After sending an email to a friend about the Marine Corps Marathon, I realized I had essentially written a race report, so I decide to tweak it a bit, and put it on the blog. As normal, I am not short of words. . .
The MCM was a unique race to do. I have done several mega-marathons now (Disney, Chicago, New York, and Grandma's), but MCM had something "different". You really felt like you were part of something special. . .
- 22,000 people screaming OH RAH before the race was cool.
- Having the Marines every step along the way was a unique experience.

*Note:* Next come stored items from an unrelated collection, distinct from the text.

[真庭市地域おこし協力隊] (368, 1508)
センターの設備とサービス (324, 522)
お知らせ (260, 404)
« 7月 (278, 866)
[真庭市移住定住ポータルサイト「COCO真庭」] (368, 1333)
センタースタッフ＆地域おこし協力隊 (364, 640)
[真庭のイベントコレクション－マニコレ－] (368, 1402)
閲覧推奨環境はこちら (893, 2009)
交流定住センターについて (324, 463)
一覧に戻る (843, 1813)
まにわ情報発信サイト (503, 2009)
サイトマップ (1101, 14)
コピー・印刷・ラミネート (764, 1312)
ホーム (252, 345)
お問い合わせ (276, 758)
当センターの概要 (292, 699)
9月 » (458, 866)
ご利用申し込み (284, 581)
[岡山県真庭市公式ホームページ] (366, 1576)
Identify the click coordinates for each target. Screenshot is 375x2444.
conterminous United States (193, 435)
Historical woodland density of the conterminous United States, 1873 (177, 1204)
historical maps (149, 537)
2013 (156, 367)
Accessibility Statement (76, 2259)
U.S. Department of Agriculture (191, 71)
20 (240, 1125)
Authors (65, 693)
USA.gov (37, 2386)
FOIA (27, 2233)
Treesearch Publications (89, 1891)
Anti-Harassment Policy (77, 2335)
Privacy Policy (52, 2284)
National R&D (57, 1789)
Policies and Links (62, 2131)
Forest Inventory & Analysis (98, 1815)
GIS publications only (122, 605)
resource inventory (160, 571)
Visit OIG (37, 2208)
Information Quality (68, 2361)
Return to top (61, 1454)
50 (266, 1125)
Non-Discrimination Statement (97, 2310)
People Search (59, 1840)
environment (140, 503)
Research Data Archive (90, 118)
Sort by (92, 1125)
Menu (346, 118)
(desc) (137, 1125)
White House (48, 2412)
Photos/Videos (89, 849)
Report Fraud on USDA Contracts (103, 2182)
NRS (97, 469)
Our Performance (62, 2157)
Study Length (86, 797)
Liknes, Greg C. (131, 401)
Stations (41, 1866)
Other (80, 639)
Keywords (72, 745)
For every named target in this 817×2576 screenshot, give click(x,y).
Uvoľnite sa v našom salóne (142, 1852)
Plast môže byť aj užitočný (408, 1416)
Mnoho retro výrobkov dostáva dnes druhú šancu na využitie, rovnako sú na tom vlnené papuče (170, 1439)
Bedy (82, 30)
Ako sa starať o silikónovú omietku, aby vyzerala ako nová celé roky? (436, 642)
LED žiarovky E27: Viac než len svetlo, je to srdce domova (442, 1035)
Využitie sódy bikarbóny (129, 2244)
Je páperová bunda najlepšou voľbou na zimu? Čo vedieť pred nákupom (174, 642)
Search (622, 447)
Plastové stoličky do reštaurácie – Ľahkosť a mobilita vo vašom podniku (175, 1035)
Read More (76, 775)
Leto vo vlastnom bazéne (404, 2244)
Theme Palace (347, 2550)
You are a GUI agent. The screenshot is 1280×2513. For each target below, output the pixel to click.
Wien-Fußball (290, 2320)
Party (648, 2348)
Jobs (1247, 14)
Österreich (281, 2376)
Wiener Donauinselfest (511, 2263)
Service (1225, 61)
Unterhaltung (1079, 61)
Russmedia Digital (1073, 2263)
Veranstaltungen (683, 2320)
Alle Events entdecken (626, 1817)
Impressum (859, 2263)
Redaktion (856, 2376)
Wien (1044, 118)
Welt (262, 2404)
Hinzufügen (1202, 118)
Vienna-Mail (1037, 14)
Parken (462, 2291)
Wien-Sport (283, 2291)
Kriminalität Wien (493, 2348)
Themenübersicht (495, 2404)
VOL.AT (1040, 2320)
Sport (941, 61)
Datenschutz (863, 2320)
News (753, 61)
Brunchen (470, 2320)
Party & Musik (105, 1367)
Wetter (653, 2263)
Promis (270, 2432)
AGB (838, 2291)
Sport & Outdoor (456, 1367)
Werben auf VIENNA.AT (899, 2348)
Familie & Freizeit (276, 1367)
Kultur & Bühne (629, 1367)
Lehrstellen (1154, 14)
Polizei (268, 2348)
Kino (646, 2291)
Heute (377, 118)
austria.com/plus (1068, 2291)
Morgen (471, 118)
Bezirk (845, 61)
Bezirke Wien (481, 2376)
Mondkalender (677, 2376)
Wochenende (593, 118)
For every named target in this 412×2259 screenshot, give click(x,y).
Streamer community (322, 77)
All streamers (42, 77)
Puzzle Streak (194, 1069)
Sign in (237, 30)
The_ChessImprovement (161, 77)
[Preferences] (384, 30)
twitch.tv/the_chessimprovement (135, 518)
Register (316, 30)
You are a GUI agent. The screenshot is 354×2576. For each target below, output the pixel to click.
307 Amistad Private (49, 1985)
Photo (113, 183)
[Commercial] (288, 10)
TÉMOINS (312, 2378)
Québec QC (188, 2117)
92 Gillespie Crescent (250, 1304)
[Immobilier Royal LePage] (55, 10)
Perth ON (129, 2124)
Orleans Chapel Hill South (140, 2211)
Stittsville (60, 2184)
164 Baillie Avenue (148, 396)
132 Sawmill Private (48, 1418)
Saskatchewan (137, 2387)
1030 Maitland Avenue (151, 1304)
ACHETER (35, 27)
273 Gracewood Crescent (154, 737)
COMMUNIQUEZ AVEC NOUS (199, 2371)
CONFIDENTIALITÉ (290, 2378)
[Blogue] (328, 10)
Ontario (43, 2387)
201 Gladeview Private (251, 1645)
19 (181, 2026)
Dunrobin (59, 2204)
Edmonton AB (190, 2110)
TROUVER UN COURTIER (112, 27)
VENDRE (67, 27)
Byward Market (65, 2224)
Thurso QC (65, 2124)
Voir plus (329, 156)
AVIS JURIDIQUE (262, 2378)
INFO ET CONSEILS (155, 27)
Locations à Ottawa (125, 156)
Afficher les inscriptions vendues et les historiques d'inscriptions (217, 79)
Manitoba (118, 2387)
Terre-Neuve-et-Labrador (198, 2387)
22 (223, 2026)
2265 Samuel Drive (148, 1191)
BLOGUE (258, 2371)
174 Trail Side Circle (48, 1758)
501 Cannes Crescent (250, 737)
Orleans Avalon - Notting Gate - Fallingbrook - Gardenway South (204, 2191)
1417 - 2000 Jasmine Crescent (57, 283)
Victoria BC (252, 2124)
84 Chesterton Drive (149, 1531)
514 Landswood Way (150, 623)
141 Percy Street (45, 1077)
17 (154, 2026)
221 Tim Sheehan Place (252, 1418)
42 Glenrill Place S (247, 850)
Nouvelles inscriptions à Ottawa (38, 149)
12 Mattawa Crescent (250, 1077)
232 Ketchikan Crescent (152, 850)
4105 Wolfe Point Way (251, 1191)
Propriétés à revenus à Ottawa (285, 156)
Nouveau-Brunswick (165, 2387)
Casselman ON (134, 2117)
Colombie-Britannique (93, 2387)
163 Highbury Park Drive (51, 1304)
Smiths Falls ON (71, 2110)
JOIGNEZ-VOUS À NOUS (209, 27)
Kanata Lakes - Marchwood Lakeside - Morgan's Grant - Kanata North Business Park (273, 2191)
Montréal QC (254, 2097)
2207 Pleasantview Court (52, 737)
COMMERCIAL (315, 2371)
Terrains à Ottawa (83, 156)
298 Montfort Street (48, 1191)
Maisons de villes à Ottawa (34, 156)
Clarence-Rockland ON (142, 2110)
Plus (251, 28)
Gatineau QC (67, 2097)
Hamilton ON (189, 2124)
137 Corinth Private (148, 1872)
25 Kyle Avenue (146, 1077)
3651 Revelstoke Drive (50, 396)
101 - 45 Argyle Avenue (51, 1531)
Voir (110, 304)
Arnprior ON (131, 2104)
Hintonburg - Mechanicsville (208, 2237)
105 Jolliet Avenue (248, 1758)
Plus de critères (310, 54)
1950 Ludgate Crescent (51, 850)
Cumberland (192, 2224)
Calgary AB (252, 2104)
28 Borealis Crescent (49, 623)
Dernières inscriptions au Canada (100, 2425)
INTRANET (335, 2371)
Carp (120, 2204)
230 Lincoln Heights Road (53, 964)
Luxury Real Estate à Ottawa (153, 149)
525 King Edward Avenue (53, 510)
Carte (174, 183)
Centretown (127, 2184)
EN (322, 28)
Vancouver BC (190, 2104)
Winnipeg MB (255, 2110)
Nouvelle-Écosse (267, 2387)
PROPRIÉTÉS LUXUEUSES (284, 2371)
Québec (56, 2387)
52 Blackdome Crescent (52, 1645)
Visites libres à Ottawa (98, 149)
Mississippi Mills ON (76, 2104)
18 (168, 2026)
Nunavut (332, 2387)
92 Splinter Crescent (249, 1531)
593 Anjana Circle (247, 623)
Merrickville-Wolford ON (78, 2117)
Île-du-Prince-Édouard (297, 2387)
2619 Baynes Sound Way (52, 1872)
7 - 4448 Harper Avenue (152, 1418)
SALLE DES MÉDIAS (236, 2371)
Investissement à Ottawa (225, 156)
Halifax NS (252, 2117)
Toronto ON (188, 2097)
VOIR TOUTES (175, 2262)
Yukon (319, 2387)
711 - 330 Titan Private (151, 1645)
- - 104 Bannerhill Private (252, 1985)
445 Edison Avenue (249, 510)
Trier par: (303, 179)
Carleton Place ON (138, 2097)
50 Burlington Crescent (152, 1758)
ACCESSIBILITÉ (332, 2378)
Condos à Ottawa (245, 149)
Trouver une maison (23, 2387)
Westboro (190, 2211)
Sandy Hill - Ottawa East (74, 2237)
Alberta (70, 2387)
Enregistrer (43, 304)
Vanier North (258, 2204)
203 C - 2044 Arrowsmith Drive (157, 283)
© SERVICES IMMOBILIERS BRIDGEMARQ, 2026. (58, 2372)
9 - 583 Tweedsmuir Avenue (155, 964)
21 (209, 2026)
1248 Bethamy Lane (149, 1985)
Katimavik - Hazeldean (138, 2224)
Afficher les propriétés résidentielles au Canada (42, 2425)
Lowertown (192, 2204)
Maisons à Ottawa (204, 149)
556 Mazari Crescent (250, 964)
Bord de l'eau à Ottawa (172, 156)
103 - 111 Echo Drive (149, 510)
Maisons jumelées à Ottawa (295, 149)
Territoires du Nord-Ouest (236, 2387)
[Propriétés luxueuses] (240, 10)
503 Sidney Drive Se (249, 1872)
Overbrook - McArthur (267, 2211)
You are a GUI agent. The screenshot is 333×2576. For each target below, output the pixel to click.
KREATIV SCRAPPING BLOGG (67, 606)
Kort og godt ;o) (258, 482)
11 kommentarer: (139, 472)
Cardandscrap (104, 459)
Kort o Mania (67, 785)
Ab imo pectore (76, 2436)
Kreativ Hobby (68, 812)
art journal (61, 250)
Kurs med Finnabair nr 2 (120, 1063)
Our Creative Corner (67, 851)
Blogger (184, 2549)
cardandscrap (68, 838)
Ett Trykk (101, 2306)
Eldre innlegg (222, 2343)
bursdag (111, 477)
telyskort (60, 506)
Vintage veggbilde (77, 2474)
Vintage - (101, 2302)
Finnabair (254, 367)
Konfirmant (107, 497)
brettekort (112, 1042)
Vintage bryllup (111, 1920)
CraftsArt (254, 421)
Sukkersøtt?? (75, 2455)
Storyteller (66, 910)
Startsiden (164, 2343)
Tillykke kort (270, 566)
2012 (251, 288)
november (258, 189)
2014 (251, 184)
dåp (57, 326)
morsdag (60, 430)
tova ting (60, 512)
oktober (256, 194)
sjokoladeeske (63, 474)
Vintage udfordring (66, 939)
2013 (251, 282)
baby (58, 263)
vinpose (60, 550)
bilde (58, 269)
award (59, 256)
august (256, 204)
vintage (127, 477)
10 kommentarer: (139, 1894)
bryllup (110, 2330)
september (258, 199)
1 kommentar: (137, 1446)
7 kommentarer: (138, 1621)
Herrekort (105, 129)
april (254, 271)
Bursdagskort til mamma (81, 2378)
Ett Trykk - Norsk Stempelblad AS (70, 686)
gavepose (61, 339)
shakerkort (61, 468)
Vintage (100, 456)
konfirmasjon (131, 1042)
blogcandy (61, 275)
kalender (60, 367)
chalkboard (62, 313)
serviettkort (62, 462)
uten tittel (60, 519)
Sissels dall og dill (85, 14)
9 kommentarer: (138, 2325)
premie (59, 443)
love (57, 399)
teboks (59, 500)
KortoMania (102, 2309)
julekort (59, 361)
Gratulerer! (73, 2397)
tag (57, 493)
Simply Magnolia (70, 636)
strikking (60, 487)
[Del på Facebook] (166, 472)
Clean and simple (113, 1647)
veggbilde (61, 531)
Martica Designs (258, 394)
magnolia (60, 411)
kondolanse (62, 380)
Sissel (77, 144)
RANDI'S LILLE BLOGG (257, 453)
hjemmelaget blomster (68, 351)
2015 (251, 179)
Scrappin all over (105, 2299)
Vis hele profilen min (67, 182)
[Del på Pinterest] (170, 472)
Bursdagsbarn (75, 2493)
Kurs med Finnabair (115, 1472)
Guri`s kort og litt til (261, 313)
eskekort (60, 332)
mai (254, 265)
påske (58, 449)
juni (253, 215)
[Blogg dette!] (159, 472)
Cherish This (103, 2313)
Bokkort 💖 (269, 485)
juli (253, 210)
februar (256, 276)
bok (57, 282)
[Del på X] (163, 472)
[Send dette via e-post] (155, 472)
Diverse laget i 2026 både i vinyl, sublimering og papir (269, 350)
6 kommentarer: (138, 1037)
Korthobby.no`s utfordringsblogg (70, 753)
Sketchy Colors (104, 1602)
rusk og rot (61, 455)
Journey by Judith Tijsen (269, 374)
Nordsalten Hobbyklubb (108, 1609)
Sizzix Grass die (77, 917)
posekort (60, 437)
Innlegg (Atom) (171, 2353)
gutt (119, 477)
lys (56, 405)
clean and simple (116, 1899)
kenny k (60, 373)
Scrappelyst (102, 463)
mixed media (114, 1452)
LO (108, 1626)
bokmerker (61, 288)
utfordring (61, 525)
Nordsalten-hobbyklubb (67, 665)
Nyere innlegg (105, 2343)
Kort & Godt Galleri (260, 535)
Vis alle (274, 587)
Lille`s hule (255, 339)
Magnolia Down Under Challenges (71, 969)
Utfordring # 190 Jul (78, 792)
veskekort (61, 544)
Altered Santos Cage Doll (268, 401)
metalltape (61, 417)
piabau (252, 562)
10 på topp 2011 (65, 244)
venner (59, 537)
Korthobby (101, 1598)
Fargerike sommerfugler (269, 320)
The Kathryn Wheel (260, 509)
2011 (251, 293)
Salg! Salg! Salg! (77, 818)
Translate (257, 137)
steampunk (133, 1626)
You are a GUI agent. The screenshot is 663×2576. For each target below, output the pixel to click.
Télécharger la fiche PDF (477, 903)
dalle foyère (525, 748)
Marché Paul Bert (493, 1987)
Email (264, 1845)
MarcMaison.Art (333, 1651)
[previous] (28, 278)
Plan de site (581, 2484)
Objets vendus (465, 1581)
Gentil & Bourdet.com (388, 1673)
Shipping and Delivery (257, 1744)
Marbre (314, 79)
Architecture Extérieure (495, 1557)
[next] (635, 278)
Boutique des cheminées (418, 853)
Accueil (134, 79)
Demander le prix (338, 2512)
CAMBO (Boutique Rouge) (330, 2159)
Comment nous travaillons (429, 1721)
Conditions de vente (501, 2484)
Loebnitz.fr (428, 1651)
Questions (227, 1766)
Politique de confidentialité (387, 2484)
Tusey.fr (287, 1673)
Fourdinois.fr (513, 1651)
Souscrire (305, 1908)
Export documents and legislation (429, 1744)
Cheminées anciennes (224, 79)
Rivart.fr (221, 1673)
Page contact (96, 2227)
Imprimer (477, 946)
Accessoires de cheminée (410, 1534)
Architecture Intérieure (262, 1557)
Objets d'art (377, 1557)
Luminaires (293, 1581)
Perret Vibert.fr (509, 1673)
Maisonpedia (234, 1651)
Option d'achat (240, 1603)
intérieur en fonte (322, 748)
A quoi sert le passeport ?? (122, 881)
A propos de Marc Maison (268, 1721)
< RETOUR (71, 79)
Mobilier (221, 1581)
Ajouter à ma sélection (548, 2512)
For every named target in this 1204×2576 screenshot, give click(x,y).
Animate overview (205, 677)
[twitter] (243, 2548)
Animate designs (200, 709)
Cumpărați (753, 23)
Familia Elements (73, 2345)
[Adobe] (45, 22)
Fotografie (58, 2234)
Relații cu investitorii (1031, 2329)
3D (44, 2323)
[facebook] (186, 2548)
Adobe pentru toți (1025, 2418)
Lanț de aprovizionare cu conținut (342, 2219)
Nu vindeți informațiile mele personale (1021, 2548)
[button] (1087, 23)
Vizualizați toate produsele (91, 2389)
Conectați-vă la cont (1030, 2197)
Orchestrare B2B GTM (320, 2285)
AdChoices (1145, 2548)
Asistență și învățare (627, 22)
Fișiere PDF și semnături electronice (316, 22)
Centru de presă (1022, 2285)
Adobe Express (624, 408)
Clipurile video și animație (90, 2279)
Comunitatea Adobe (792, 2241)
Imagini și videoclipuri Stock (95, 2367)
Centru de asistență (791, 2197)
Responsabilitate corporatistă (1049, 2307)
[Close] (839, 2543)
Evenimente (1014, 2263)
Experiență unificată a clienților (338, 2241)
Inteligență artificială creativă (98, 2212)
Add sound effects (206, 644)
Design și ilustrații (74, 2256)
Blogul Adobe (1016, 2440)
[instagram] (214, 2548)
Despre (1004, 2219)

- Finishing at Iwo Jima is amazing
- The patriotism was strong.
- The Finisher's coin and what it represents is something I will treasure
These are all things that are unique to this marathon. You will not find them anywhere else.
The race was kind of odd/good for me. I never really felt like I "settled in". The entire time I was waiting hit the wall so I could give up, and was thinking of my excuses along the way. I ran the first five miles or so with Ryan. The parts heading towards Georgetown are beautiful! Probably my favorite section of the course. Lots of fall colors overlooking the Potomac. Eventually we caught the 3:20 pace group. I explained to Ryan that "I have no business passing them". I knew I had not trained for that pace.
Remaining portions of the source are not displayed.